Dear CHC Community:
Just a year ago, I cancelled a trip the students in my Calderwood Seminar in Public Writing course were planning to take to the Oregonian, to get additional insight from editors and journalists about what it means to write for public audiences and how to continue to improve on the editing and writing skills they had been working on throughout the winter of 2020, in those few short months before the world changed.
I’m teaching the Calderwood seminar again this winter, not in the convivial atmosphere of Chapman 105, but in what used to be the spare bedroom in my house. For nearly three hours each week, my smart and resourceful students meet for class (WiFi willing, which it isn’t always), tethered to screens in our separate Zoom rooms. Sometimes we get distracted: one student’s beautiful cat is nearly as big as she is; my dogs erupt when our mail carrier (Trevor—we’ve gotten to know each other over the course of the pandemic) comes to the door.

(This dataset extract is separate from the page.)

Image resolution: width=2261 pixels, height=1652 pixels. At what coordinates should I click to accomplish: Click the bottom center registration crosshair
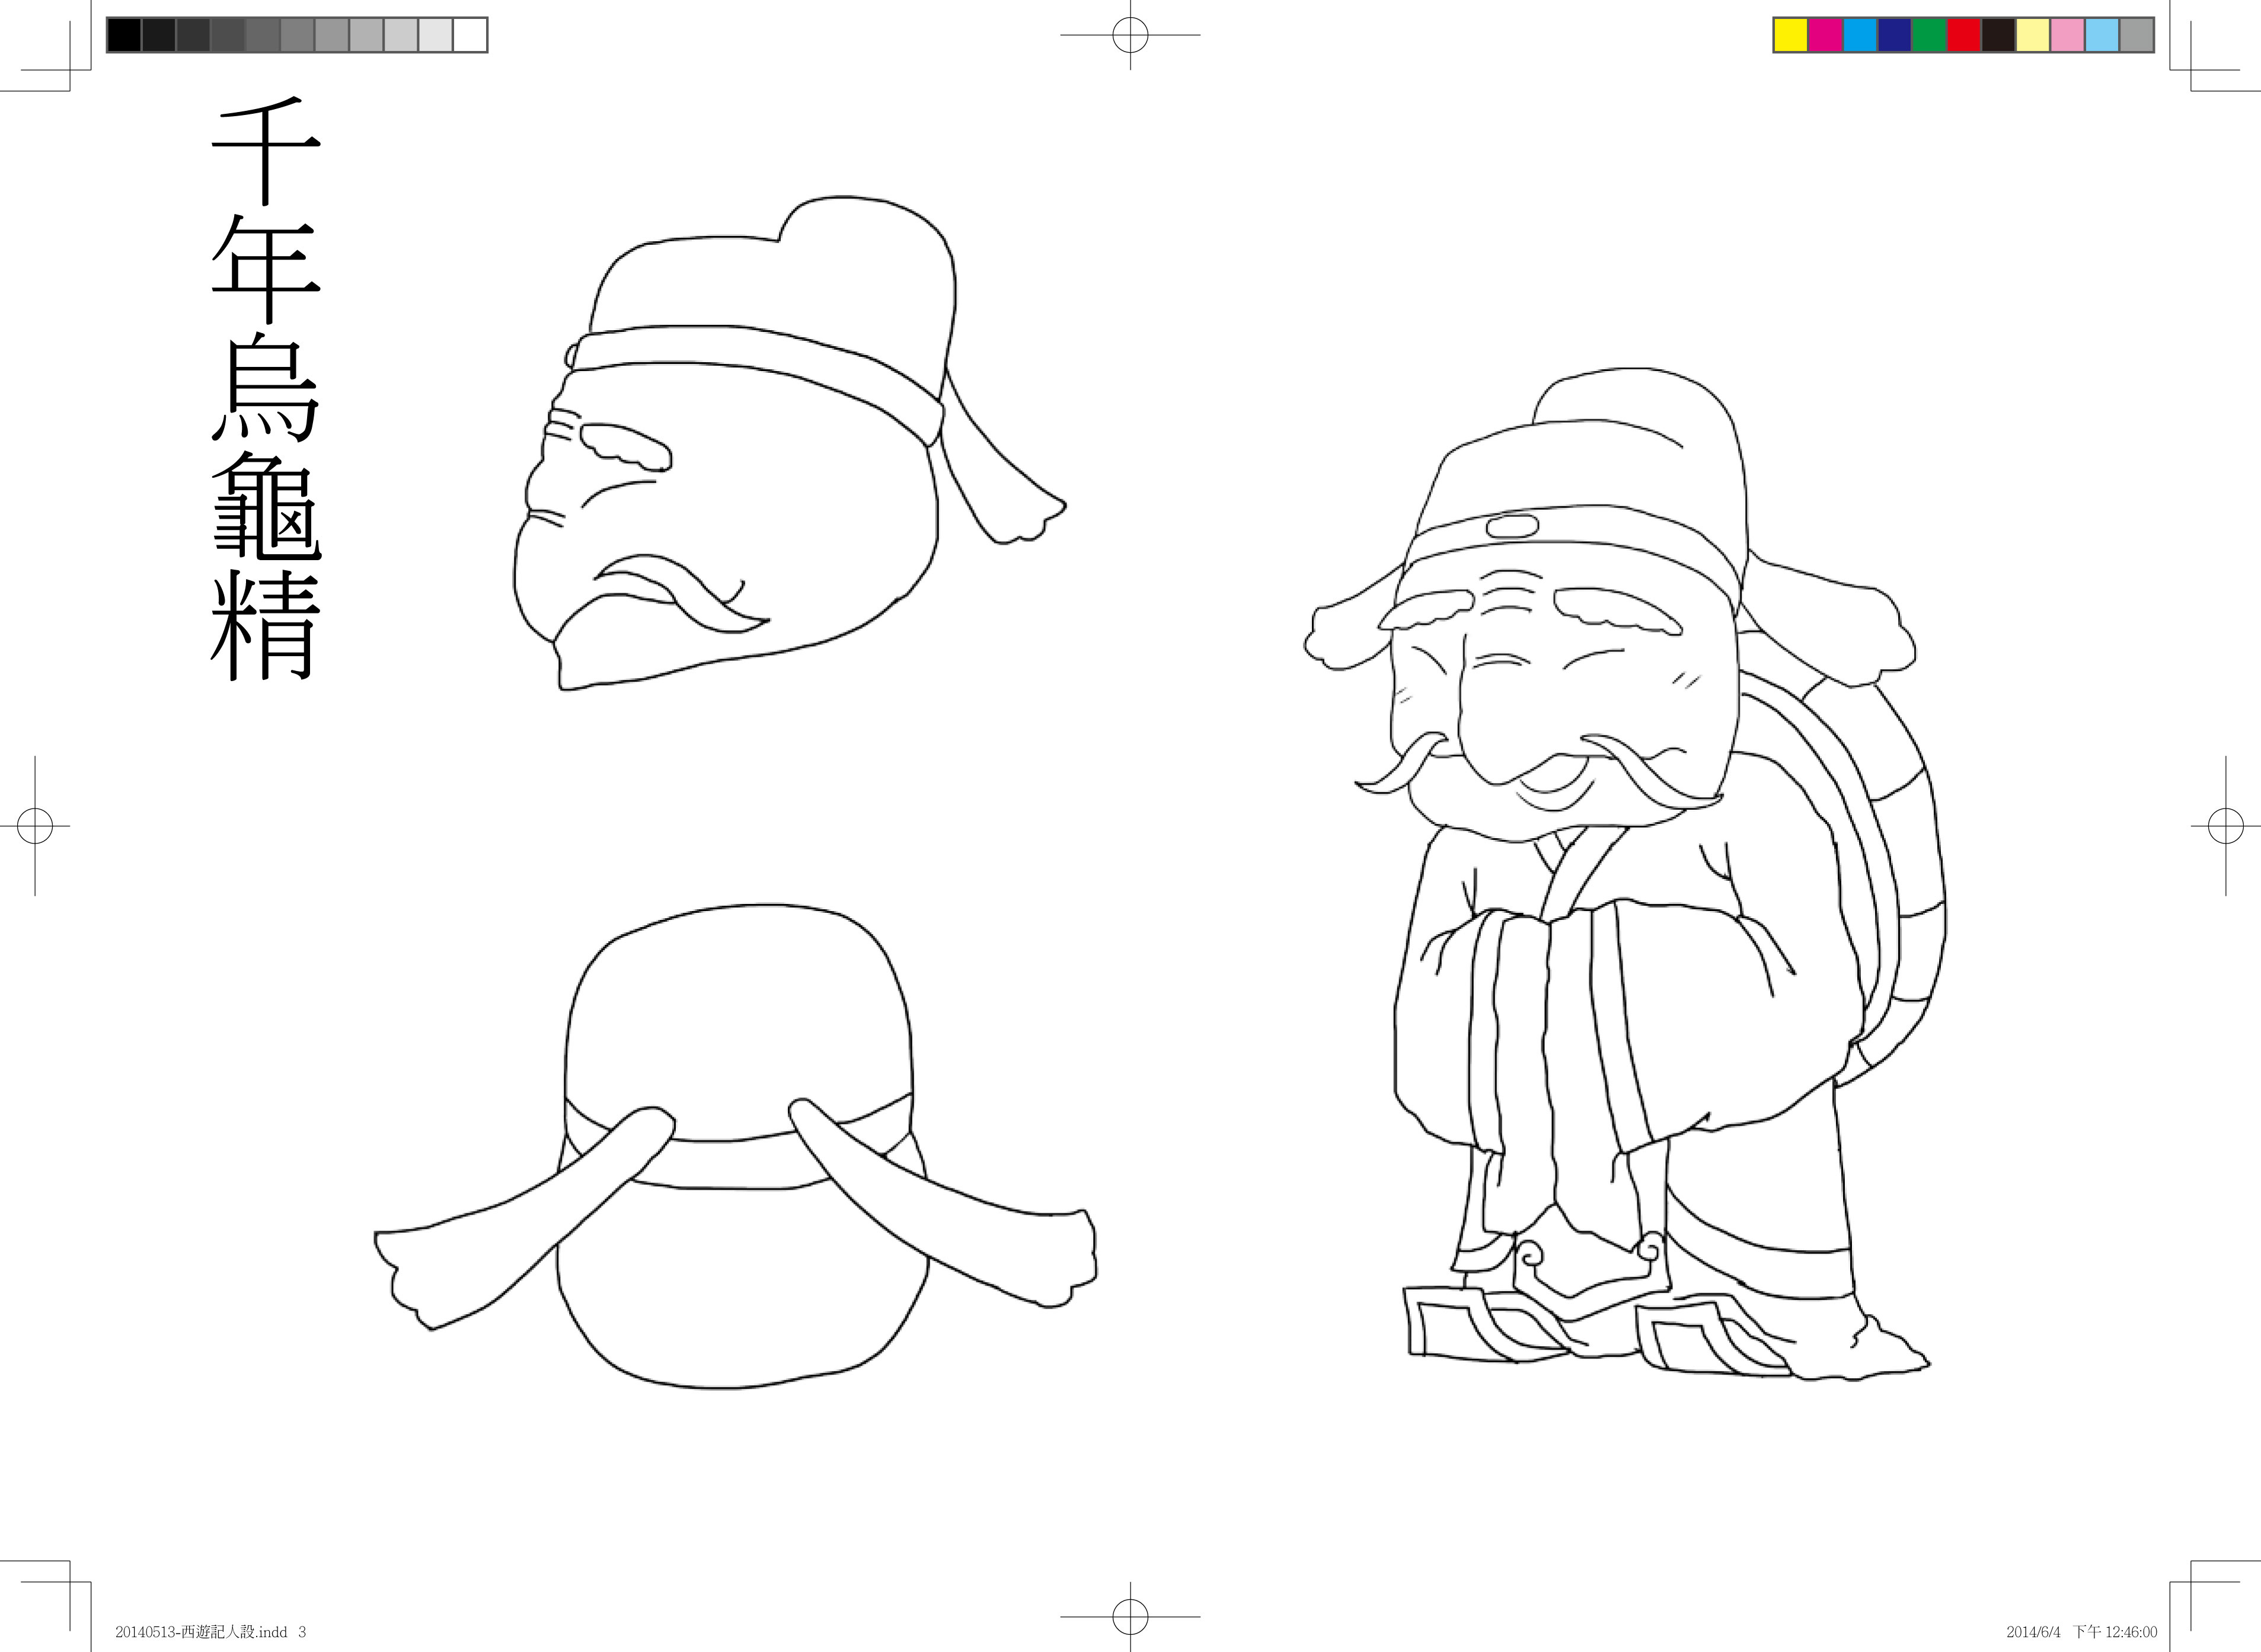[x=1130, y=1616]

Sometimes, the sun puts in an appearance and even over Zoom, I can see what a temptation a sunny winter day in Oregon can be.
Every time I connect with my class via Zoom I am sad all over again that I can’t be with my students in Chapman Hall, sharing the enthusiasm and collaborative energy that come from working and learning in the same space, interacting with each other as living, breathing human beings spontaneously, and not through the curious mediation of the Zoom platform.
However, as this winter gives way to a more hopeful spring, I am also awestruck by what all our students are doing and making in this strange space, and how by turning this necessity into something meaningful and transformative, they are showing us the way toward renewal.
I hope you will join me in celebrating all of our accomplishments.